She looked harried when I drove up to the clubhouse of her apartment complex yesterday. The heavily pregnant woman in a parka ran back and forth, trying to find the super to open the room where we were holding her baby shower, he was not to be found.
I tried to comfort her as I dialed his number, hoping that the two dozen women I had invited would find a warm room to come out of the raw January wind. Soon he appeared, opened the door, and the women, many of whom had never met this 38-year-old single mother, flooded in, bearing gifts and food. Within ten minutes the room was decorated in baby blue and festooned with balloons and flowers, and an appetizing snack table set up. The baby shower I had started in desperation to save a baby in danger was coming together at the last minute.
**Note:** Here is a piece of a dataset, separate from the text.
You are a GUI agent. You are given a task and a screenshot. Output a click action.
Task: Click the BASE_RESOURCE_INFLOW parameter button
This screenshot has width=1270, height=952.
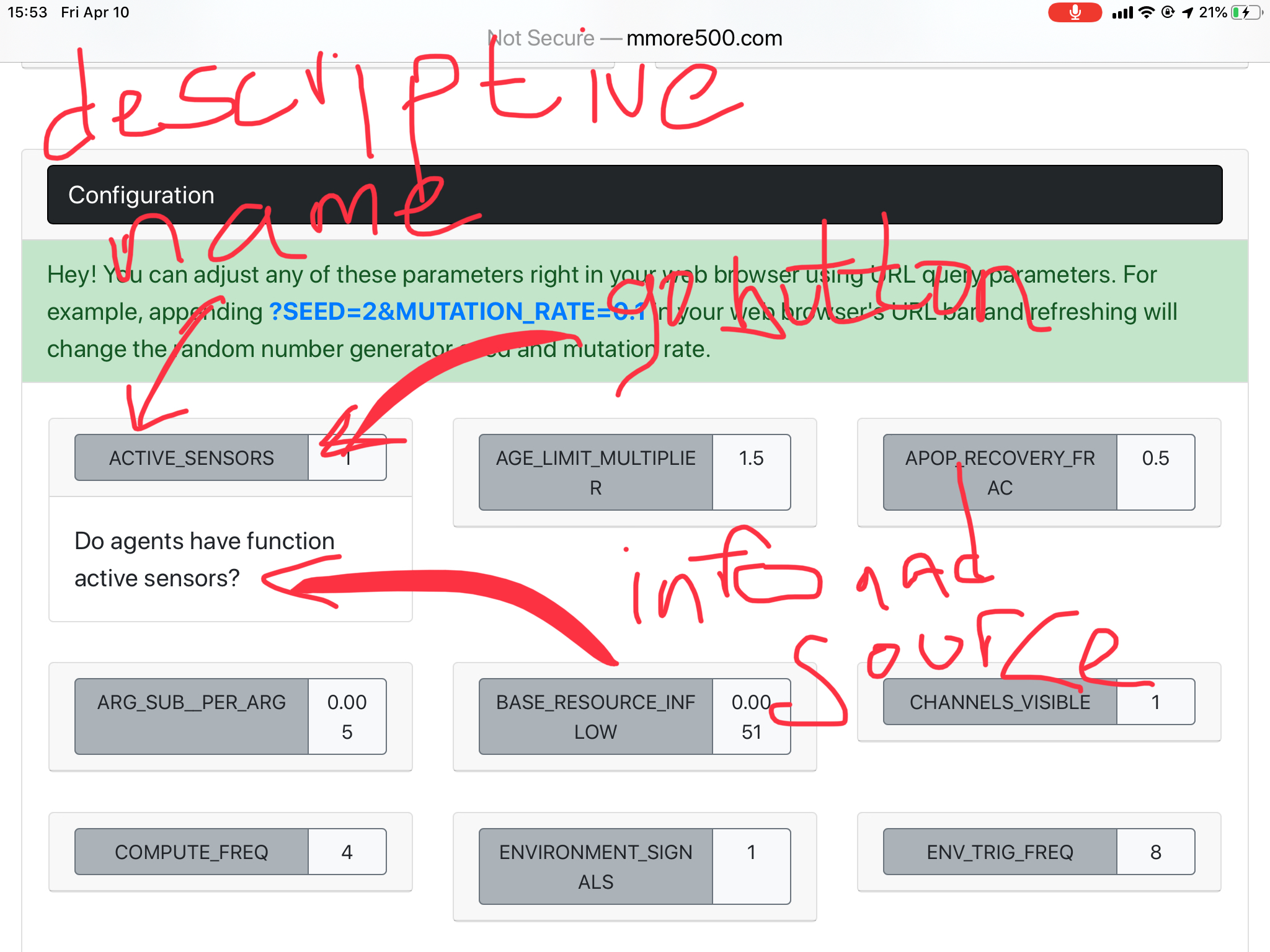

I met Carol five months ago, after she confided to a mutual friend that she was considering aborting her unborn baby boy because he had just be prenatally diagnosed with Down syndrome. She was recently divorced, battling her ex over child custody, and the baby’s father had abandoned her and found a new girlfriend.
She was being told by her doctor and every nurse she had contact with that abortion was her best option, that she was not capable of raising a little boy with an extra chromosome. In fact, Carol had had an abortion in a similar situation a few months ago and it did not improve her situation at all. She felt alone in the world and her self-confidence was at an all-time low.
Our friend introduced us to have me share my thoughts on what life has been like for me as the mother of an eleven-year-old girl with Down syndrome. We met several times at my home, where her lovely six-year-old daughter and mine began to get acquainted, and she saw with her own eyes the happy life of my Christina. Thanks to this, counseling at CareNet and Birthright, and many prayers from hundreds of my friends on Facebook, Carol chose life for her son, whom she named Elijah, and today those of us who loved her and her son were celebrating with her.
We oohed and aahed over the tiny socks, the decorative onesies, the cuddly pjs, and the array of homemade knit caps and warm quilts. We talked about the joy of mothering a newborn and Carol began to smile. She was surrounded by love and support, with many women taking her contact information and promising to visit her and baby Elijah when he was expected in less than two months. She is no longer alone in her special mothering journey.
I will take her to meet other mothers and children with Down syndrome, and attend conferences with her to help her best meet Elijah’s complex needs.
The child with Down syndrome does not need a PhD for a mother. The one thing he needs most is a mother who loves him and who feels loved herself. Thanks to an army of good-hearted women, Carol has been blessed with that gift which she can share with her new son.